* _Activity_:
Reprint every entry, character for character.

Collected data
★ ★ ★ ★

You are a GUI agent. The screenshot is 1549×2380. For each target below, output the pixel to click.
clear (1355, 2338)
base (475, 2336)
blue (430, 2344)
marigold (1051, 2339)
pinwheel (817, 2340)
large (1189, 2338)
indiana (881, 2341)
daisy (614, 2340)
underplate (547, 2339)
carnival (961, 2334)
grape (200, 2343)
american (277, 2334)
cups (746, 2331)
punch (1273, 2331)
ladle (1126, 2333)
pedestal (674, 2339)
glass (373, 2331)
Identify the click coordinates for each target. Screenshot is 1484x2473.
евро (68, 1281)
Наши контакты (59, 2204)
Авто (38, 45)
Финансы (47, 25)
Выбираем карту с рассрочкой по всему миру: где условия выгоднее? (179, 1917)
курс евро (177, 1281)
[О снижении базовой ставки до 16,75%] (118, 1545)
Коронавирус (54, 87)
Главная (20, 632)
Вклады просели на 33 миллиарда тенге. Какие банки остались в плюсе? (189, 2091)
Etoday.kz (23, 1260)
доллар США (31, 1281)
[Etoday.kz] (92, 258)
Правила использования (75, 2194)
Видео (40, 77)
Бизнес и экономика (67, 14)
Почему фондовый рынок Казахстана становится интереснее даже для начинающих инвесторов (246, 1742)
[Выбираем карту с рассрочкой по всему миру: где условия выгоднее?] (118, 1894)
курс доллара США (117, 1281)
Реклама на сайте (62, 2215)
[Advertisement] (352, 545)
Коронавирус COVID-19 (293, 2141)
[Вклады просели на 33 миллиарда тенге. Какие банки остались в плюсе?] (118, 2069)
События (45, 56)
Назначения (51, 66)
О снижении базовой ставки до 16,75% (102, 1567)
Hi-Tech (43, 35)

★ ★ ★ ★

* _Answer for this exercise_:
You are a GUI agent. The screenshot is 1549×2380. For each target below, output the pixel to click.
clear (1355, 2338)
base (475, 2336)
blue (430, 2344)
marigold (1051, 2339)
pinwheel (817, 2340)
large (1189, 2338)
indiana (881, 2341)
daisy (614, 2340)
underplate (547, 2339)
carnival (961, 2334)
grape (200, 2343)
american (277, 2334)
cups (746, 2331)
punch (1273, 2331)
ladle (1126, 2333)
pedestal (674, 2339)
glass (373, 2331)
Identify the click coordinates for each target. Screenshot is 1484x2473.
евро (68, 1281)
Наши контакты (59, 2204)
Авто (38, 45)
Финансы (47, 25)
Выбираем карту с рассрочкой по всему миру: где условия выгоднее? (179, 1917)
курс евро (177, 1281)
[О снижении базовой ставки до 16,75%] (118, 1545)
Коронавирус (54, 87)
Главная (20, 632)
Вклады просели на 33 миллиарда тенге. Какие банки остались в плюсе? (189, 2091)
Etoday.kz (23, 1260)
доллар США (31, 1281)
[Etoday.kz] (92, 258)
Правила использования (75, 2194)
Видео (40, 77)
Бизнес и экономика (67, 14)
Почему фондовый рынок Казахстана становится интереснее даже для начинающих инвесторов (246, 1742)
[Выбираем карту с рассрочкой по всему миру: где условия выгоднее?] (118, 1894)
курс доллара США (117, 1281)
Реклама на сайте (62, 2215)
[Advertisement] (352, 545)
Коронавирус COVID-19 (293, 2141)
[Вклады просели на 33 миллиарда тенге. Какие банки остались в плюсе?] (118, 2069)
События (45, 56)
Назначения (51, 66)
О снижении базовой ставки до 16,75% (102, 1567)
Hi-Tech (43, 35)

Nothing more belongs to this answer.